Elle était pleine de sourires et d’idées, le directeur lui avait dit que si tout se passait bien elle pourrait espérer un contrat pour la rentrée, l’animateur serait encore absent un bon moment et il fallait le remplacer.
Elle a circulé dans les services, faisant connaissance des uns et des autres, soignants fatigués et résidents isolés, cadre débordée et agents surmenés. Elle avait plein de projets et peu de budget, mais elle ne se décourageait pas. Il y a toujours une solution, nous disait-elle, et elle repartait en coup de vent, gribouillant un petit mot à la volée.
Elle a lancé plein d’idées. Mais elles sont toutes retombées. Un atelier pâtisserie ? Oui mais monsieur Pivert est en régime sans sucre et madame Colombe mange en texture mixée. Une sortie dans le parc ? Oui mais il pleut et monsieur Héron attend une visite. Une écoute musicale ? Oui mais la salle d’activité est occupée et monsieur Tilleul est sourd.

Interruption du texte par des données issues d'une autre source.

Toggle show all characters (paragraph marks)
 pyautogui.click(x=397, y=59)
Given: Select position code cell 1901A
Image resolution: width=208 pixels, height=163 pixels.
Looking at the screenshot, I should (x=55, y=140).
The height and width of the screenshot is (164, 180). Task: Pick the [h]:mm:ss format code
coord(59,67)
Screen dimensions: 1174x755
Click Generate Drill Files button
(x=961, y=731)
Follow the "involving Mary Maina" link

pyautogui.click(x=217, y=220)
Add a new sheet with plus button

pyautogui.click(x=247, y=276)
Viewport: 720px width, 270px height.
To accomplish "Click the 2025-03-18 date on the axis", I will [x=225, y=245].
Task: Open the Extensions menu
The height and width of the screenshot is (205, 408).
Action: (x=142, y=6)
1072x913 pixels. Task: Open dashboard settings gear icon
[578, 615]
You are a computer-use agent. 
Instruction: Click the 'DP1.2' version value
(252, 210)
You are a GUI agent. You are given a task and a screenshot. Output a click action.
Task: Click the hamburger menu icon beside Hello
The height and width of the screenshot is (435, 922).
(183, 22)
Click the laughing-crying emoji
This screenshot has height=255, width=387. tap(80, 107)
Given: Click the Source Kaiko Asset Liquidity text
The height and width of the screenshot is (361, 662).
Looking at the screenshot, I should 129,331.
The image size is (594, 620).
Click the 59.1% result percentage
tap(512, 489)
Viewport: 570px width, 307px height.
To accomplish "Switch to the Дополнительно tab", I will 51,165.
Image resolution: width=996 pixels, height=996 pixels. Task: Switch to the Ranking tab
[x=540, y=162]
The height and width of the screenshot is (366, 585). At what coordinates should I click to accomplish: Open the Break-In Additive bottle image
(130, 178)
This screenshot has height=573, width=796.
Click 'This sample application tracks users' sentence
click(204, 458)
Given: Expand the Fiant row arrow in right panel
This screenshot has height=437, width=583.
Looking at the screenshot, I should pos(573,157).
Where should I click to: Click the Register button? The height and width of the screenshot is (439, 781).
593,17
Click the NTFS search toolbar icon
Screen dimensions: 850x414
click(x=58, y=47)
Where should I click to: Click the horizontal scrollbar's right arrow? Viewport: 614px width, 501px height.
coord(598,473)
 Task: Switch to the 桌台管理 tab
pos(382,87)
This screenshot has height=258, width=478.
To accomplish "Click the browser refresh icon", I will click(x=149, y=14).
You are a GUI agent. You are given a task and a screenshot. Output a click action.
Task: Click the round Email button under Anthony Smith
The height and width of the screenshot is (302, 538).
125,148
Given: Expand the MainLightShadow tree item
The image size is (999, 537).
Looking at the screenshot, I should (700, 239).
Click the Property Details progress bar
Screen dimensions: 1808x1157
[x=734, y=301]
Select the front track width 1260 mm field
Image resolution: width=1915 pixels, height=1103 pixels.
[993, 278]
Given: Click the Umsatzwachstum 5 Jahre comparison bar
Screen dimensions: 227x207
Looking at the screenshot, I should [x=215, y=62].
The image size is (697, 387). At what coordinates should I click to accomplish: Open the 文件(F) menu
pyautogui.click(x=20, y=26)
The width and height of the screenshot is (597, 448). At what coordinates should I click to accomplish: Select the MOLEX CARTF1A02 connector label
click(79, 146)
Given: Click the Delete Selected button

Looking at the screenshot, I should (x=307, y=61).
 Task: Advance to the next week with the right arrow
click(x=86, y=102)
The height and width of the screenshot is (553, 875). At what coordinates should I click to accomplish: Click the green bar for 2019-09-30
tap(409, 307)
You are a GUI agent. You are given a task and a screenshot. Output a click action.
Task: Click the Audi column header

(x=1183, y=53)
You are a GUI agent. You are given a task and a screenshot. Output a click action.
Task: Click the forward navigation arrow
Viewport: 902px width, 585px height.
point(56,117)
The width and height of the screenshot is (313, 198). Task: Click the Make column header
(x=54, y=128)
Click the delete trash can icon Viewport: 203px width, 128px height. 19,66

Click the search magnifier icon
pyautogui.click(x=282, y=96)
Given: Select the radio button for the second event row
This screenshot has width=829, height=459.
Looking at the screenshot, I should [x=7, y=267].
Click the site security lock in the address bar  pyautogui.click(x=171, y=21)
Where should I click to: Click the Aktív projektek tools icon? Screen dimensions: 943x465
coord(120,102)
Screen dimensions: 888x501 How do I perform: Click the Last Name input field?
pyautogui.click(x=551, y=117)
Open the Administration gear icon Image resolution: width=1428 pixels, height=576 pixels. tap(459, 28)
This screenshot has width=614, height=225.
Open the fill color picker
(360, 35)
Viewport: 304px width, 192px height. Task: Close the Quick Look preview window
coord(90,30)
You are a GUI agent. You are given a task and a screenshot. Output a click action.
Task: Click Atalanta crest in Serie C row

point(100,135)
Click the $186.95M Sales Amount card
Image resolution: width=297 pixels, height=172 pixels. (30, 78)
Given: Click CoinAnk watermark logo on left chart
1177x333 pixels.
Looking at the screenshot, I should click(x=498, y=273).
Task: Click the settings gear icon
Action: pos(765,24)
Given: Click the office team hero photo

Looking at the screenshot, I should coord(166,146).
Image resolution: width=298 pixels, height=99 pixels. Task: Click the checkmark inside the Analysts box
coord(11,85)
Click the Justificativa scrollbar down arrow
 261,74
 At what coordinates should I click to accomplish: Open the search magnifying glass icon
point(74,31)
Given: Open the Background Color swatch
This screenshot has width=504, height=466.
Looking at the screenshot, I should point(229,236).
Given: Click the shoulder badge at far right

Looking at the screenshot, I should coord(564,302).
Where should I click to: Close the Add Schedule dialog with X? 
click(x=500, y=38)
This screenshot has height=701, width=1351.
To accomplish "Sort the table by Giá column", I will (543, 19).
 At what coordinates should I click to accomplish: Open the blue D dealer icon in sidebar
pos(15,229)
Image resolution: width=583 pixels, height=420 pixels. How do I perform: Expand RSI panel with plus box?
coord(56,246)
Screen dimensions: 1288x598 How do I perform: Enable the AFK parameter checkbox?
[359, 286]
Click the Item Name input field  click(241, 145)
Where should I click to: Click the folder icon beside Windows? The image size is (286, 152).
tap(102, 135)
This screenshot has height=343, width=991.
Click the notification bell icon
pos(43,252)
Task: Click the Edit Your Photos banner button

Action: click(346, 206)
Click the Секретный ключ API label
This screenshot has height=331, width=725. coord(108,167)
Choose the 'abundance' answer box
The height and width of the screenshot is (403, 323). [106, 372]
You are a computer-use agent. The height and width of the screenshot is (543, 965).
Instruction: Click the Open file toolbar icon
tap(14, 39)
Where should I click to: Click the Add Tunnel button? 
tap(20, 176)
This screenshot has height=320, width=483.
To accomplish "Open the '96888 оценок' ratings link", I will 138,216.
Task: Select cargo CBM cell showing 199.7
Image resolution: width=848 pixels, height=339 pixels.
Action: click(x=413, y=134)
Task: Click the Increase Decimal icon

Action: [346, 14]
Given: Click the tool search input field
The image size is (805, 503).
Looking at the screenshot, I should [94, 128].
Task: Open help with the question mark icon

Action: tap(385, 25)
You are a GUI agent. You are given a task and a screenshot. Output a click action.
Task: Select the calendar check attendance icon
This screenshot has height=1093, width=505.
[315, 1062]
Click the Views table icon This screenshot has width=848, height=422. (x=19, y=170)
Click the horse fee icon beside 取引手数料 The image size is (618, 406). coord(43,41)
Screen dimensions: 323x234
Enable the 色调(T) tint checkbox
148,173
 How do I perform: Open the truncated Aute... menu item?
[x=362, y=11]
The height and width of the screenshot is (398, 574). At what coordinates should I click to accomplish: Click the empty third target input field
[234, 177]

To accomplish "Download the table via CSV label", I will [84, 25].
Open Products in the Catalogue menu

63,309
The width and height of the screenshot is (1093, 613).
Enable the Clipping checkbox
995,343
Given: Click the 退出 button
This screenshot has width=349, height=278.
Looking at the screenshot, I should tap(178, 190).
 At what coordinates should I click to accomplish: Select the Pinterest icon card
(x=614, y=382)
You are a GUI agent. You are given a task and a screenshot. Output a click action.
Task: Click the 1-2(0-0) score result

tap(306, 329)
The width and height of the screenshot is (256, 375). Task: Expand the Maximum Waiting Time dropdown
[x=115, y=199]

Alors elle adaptait le menu, prenait un parapluie, trouvait une autre salle, conviait un autre résident…
Elle a insisté, jonglant entre les salles et les résidents, donnant un coup de main aux équipes débordées pour que tout le monde puisse être prêt pour les activités. Jusqu’au projet de trop.
L’idée était pourtant simple. Une fête agricole se tenait non loin de là. Admirer des animaux et savourer quelques spécialités locales, voilà qui était simple et pas cher. Elle avait juste besoin qu’un soignant se détache du service quelques heures. On pourrait partir après le repas et rentrer vers dix-huit heures : quatre résidents, deux accompagnants et un minibus, rien de compliquer à trouver.
« Il faut voir le planning », a dit Sophie, parce que si c’est Martine et Patrick, ils ne voudront pas bouger.
« Il te faut une autorisation », a renchéri Dylan.
« Il faut une enveloppe », a dégainé Sophie, en principe c’est le budget sorties.
« Mais pas du tout ! » a répondu Dylan, c’est leur argent perso, il faut voir avec les familles et les tuteurs.
« Tu as réservé le minibus ? Tu as contacté l’organisateur pour l’accessibilité ? Tu as fait valider ton projet par la cadre ? Si vous rentrez à dix-huit heures ça va vous mettre en retard pour le repas. »
Elle a envoyé des mails, à la cadre, aux soignants, aux tuteurs, à l’organisateur. Elle a demandé le minibus, le budget, l’autorisation de sortie, l’effectif. Mais il manquait toujours une réponse, une enveloppe, un accompagnateur.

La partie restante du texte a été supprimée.